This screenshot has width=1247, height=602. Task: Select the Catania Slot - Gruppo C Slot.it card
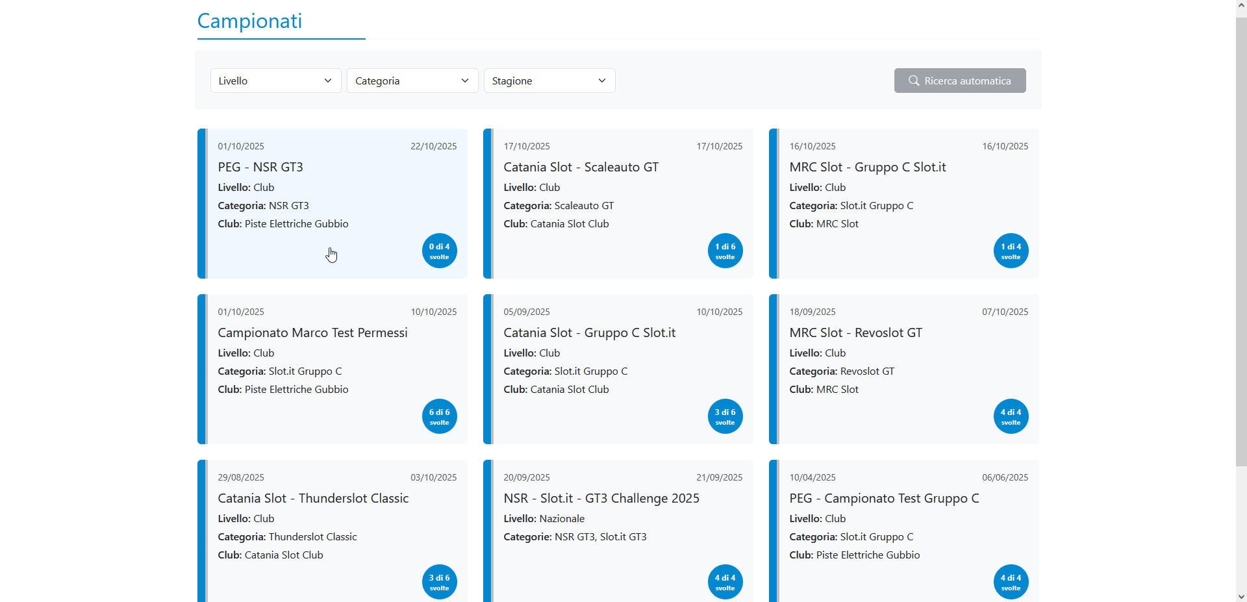589,332
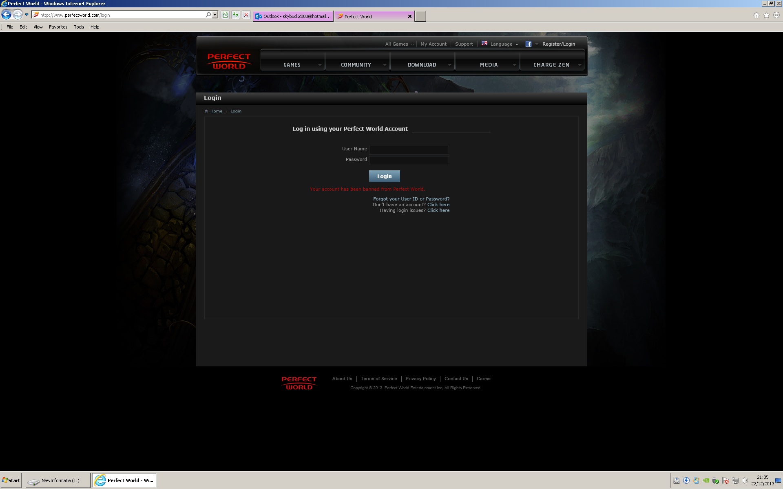This screenshot has height=489, width=783.
Task: Click the address bar search magnifier
Action: [208, 15]
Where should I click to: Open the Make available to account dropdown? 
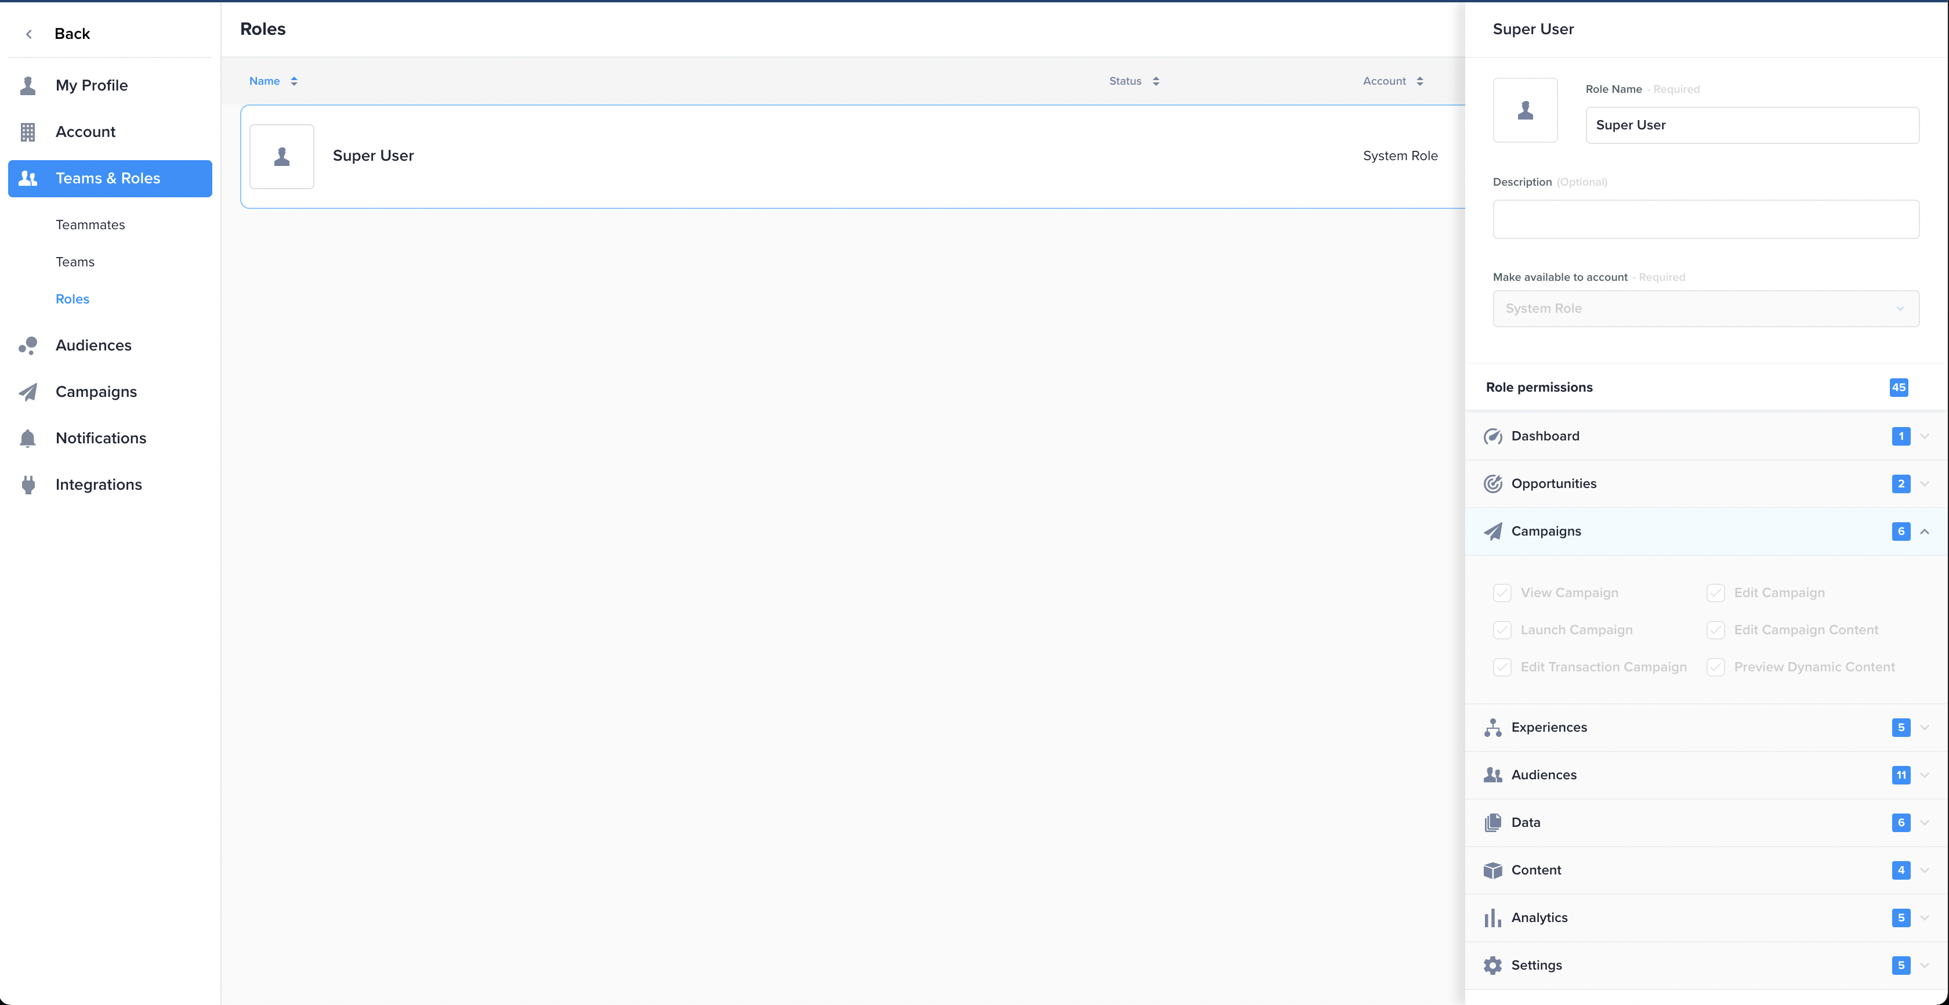coord(1705,309)
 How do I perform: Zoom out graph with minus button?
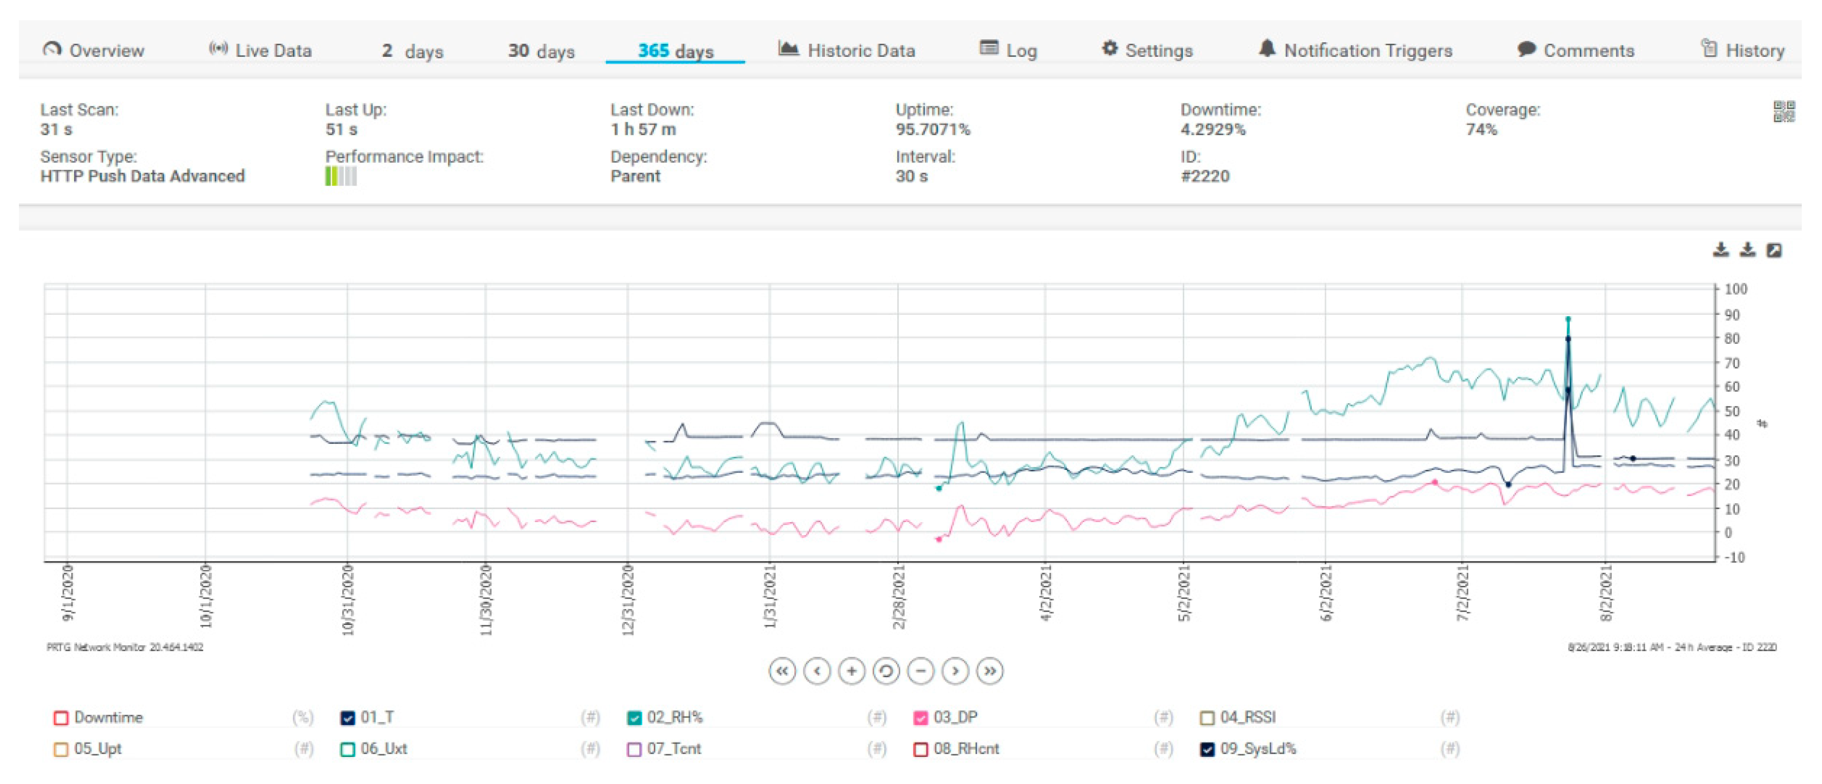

|---|

From the material above, copy everything exactly but the pictures.

This screenshot has width=1247, height=602. Task: Select the Catania Slot - Gruppo C Slot.it card
589,332
This screenshot has height=489, width=783.
Task: Click the address bar search magnifier
Action: [208, 15]
Where should I click to: Open the Make available to account dropdown? 
coord(1705,309)
 How do I perform: Zoom out graph with minus button?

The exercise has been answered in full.